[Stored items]
□ □ □

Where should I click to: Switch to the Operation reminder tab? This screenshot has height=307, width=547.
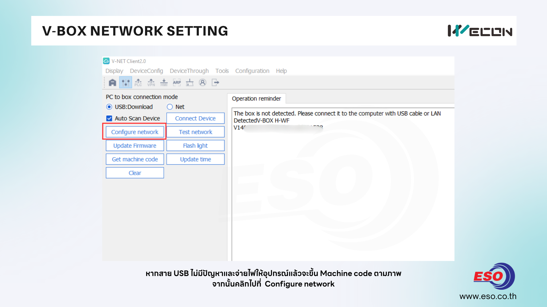[x=256, y=99]
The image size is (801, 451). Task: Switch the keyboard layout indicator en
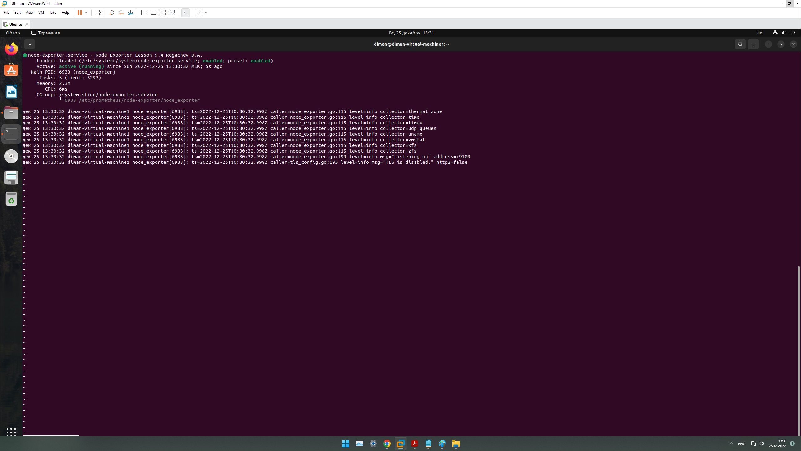click(x=760, y=33)
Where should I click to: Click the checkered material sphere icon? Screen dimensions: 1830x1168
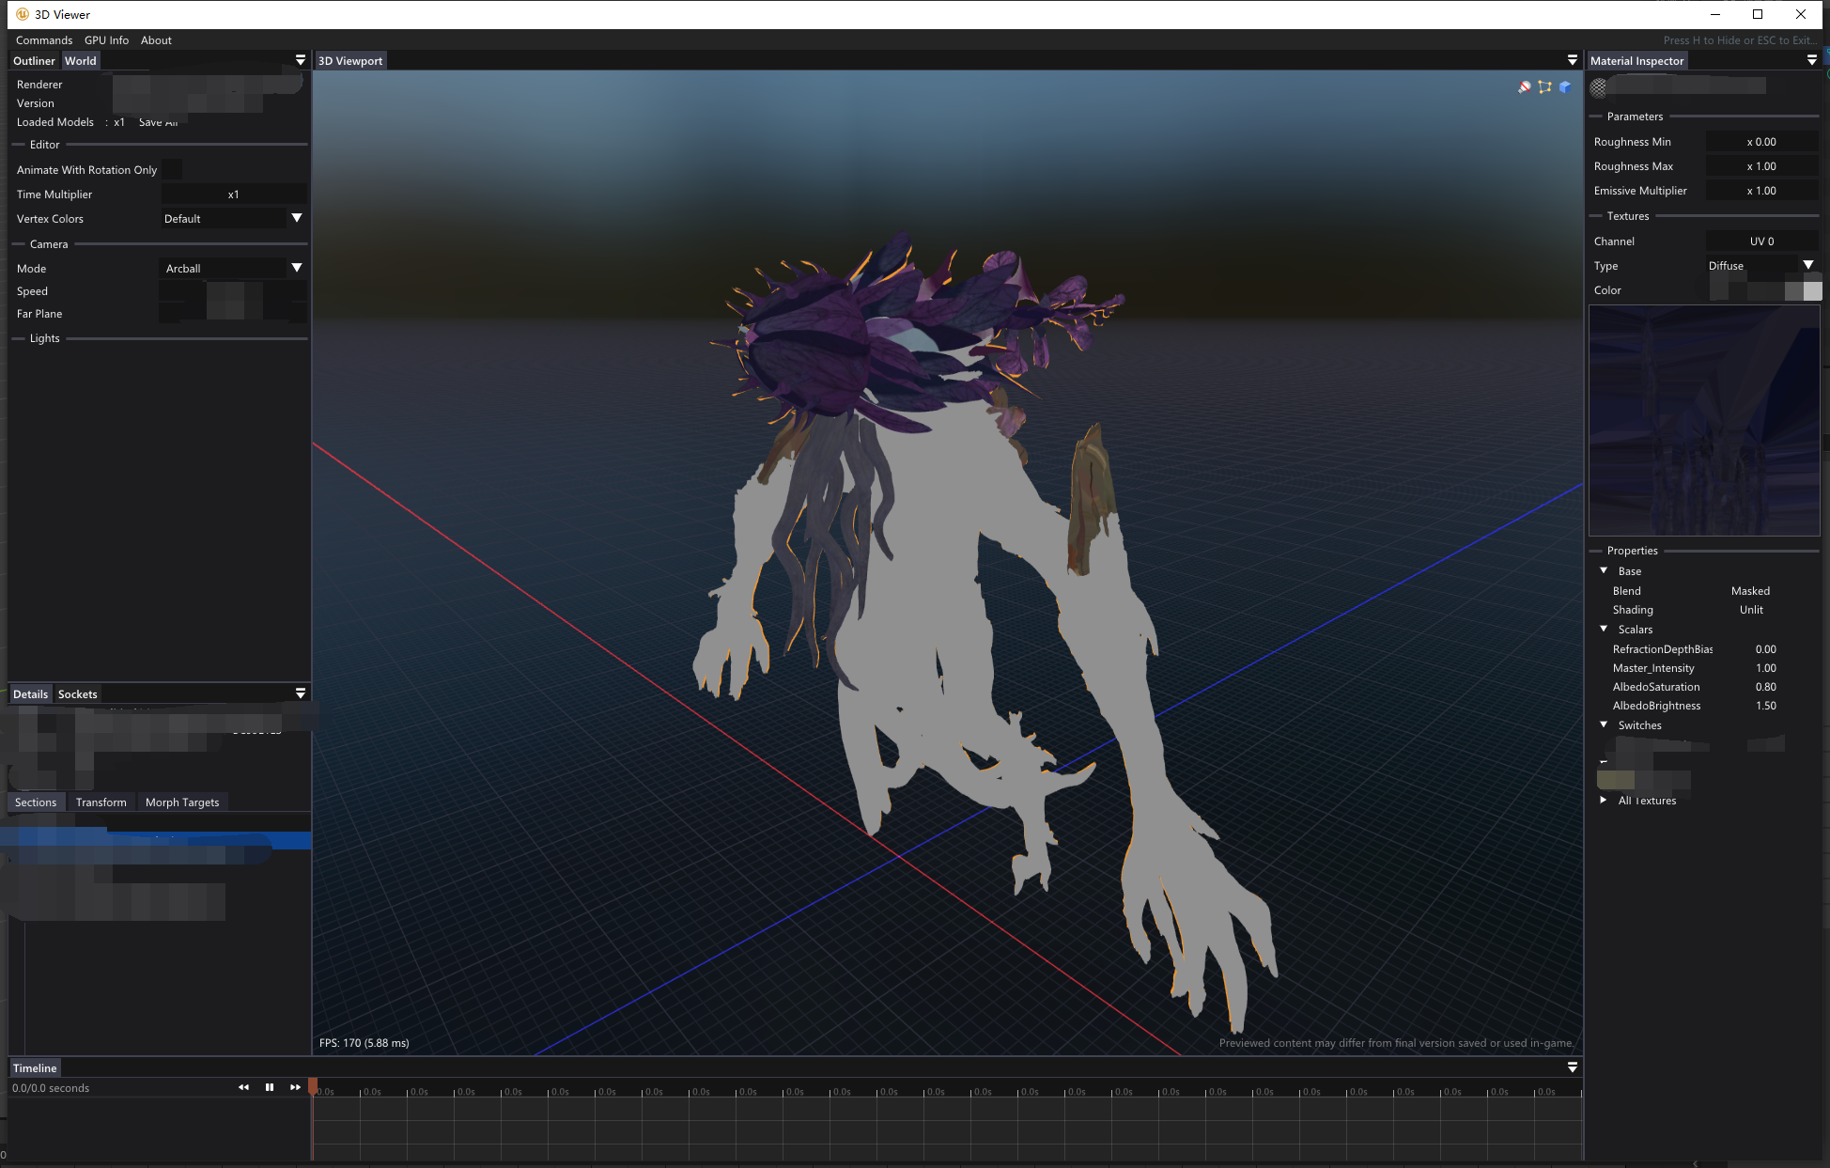pos(1598,87)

□ □ □

The answer consists solely of the lines from the one holding "The image size" through the last line of the entries above, set down verbatim, without any pictures.

» Solution to this task:
The image size is (801, 451). Task: Switch the keyboard layout indicator en
click(x=760, y=33)
Where should I click to: Click the checkered material sphere icon? Screen dimensions: 1830x1168
pos(1598,87)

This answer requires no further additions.